同社はファインケミカル、医薬品原薬、半導体用金型クリーニング材などの電子・機能製品から、フィルムや再帰反射シートを含むフィルム・シート製品まで多岐にわたる事業を展開しています。さらに、住設用押出成形品等の建材関連、および産業プラントの設計・施工を行うエンジニアリング事業を柱としています。

これらの事業は、高度な有機合成技術や樹脂重合技術、セラミックス焼成技術といったコア技術を基盤として構築されています。各セグメントにおいて専門性の高い製品を提供しており、国内外の拠点を活用した広範な供給体制を確立しています。

KPI

当連結会計年度における売上高は前連結会計年度比12.7%増の48,727百万円に達しました。
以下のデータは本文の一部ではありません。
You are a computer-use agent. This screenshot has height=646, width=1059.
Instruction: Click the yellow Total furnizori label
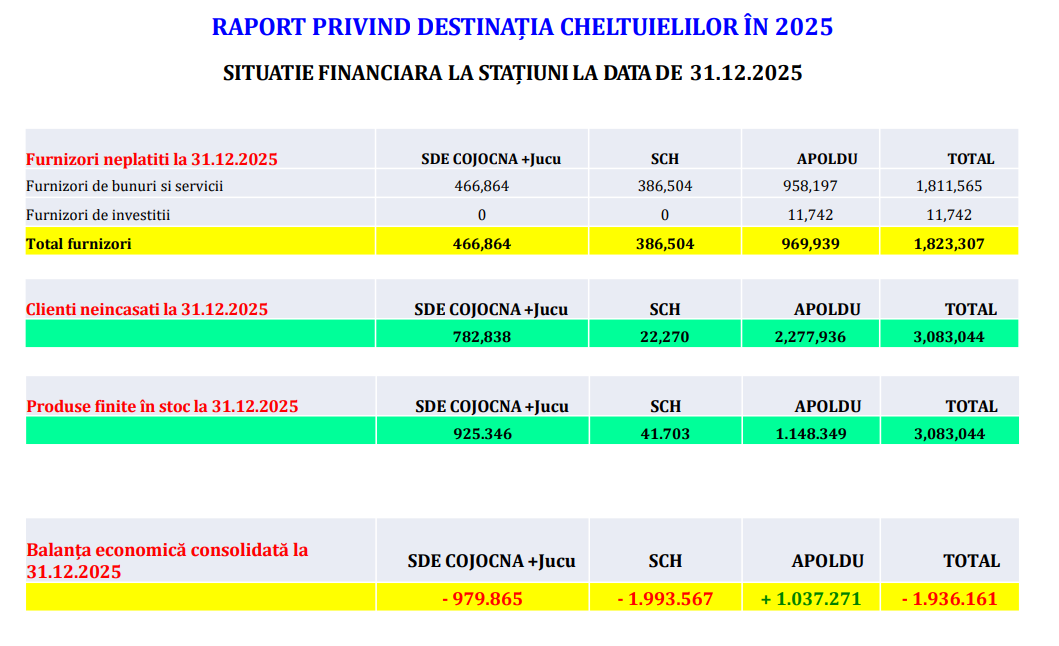click(78, 242)
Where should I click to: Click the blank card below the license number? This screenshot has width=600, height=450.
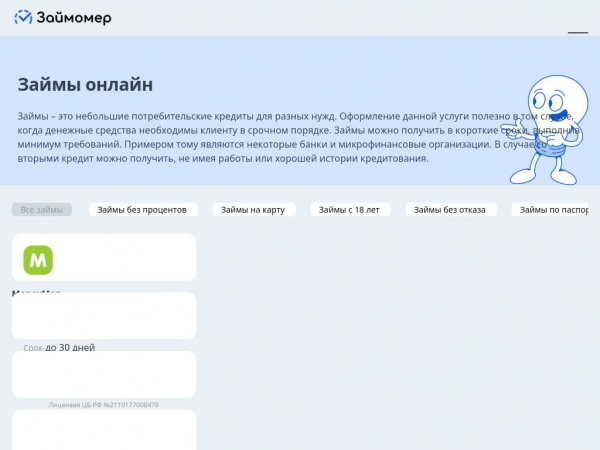coord(103,430)
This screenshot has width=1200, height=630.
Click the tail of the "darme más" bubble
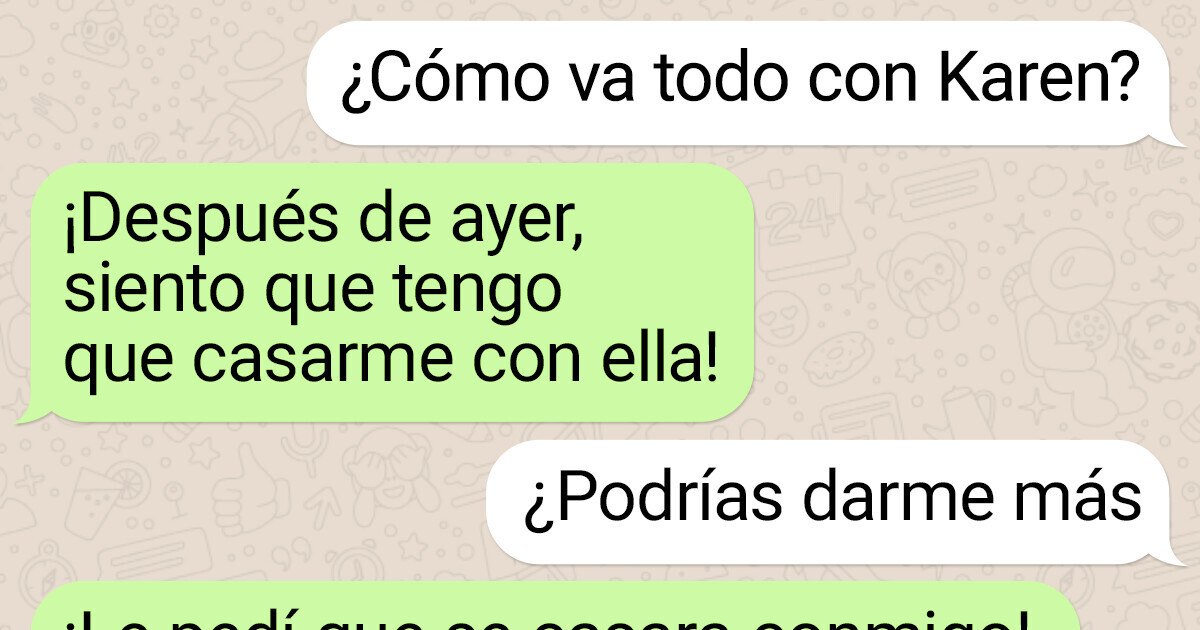tap(1176, 556)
営業利益は同期間で311.4%増の3,493百万円、経常利益は139.1%増の3,761百万円と大幅な増益を記録しています。

セグメント別では、電子・機能製品が17,414百万円、フィルム・シート製品が20,955百万円の売上を計上しました。エンジニアリング事業も前年度比44.5%増の3,598百万円の売上を記録し、全体として堅調な成長を見せています。

成長ドライバー

成長の源泉は、エレクトロニクス市況の回復に伴う半導体・電子部品向け製品の需要拡大にあります。また、カーボンニュートラルトランジション設備の受注増がエンジニアリング事業の売上を押し上げる要因となっています。
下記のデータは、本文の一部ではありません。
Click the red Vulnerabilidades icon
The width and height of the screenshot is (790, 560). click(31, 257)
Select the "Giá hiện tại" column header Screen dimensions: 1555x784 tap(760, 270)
さらに、海外市場におけるフィルムやステッカーの販売拡大も寄与しています。特に中国での拡販や、東南アジア・中南米での二輪車向け製品の需要増加など、グローバルな展開が成長を支える重要な要素となっています。

リスク

原材料価格の変動が大きなリスク要因となっており、特にアルミ地金やナフサ価格の動向がコストに影響を与えます。これに対し、調達先の多角化やグループ内での情報共有を通じて、価格転嫁やコスト削減による対応を進めています。

また、海外拠点の比率が高いため、地政学リスクや為替レートの変動も経営成績に影響を及ぼす可能性があります。さらに、環境規制の強化に伴うコスト増や、自然災害・事故による生産活動への支障など、多角的なリスク管理体制の構築が求められています。

競合

同社は高度な技術力を武器に、エレクトロニクスやセーフティといった戦略市場において独自の地位を築いています。特に機能化学品や電子素材分野では、専門性の高い製品群を展開することで差別化を図っています。
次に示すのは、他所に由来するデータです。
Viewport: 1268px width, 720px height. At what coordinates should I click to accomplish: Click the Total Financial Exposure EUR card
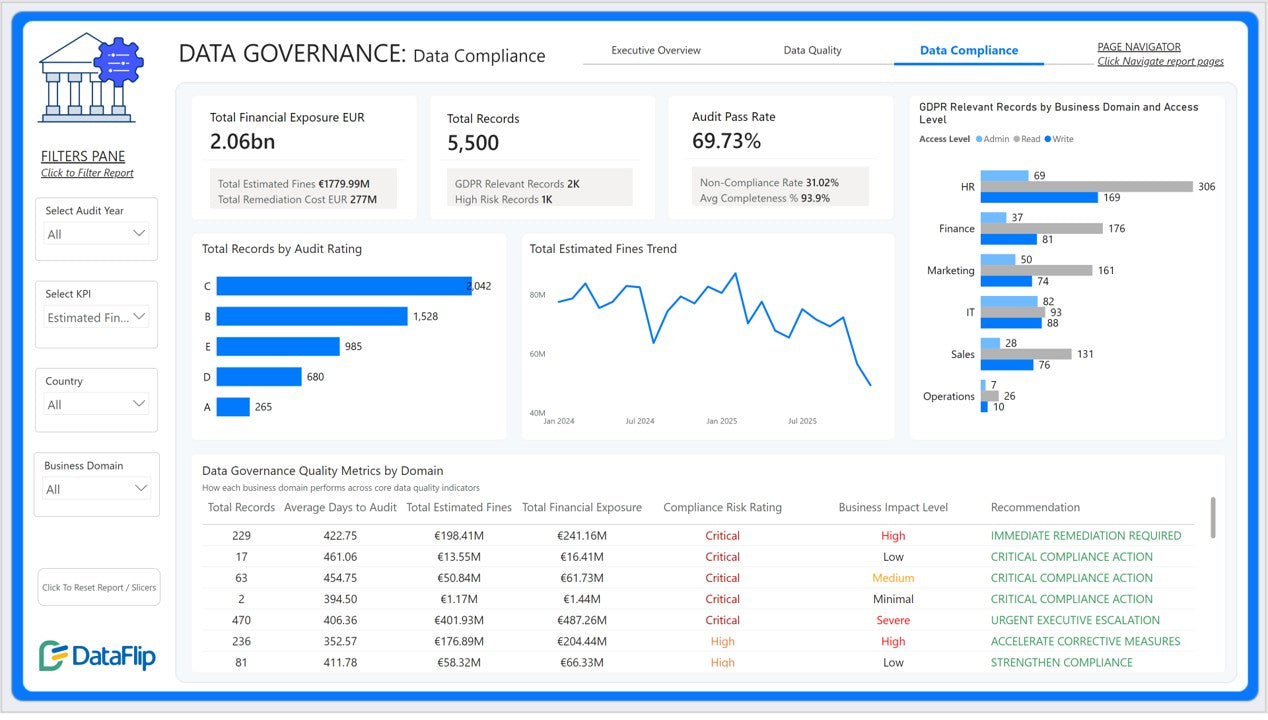click(x=304, y=156)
競合環境においては、原材料価格の変動やグローバルな供給網の安定性が重要な要素となります。同社は技術の高度化と付加価値の向上を通じて、市場の変化に左右されにくい強固な収益体質を構築することを目指しています。

バリュエーション

2026年8月7日時点の株価は3,530円となっており、時価総額は約298.9億円です。この時点でのPERは11.45倍、PBRは0.78倍と算出されています。

また、同日のデータに基づく配当利回りは4.18%となっています。これらの指標は、同社の事業基盤と市場における評価を反映するものです。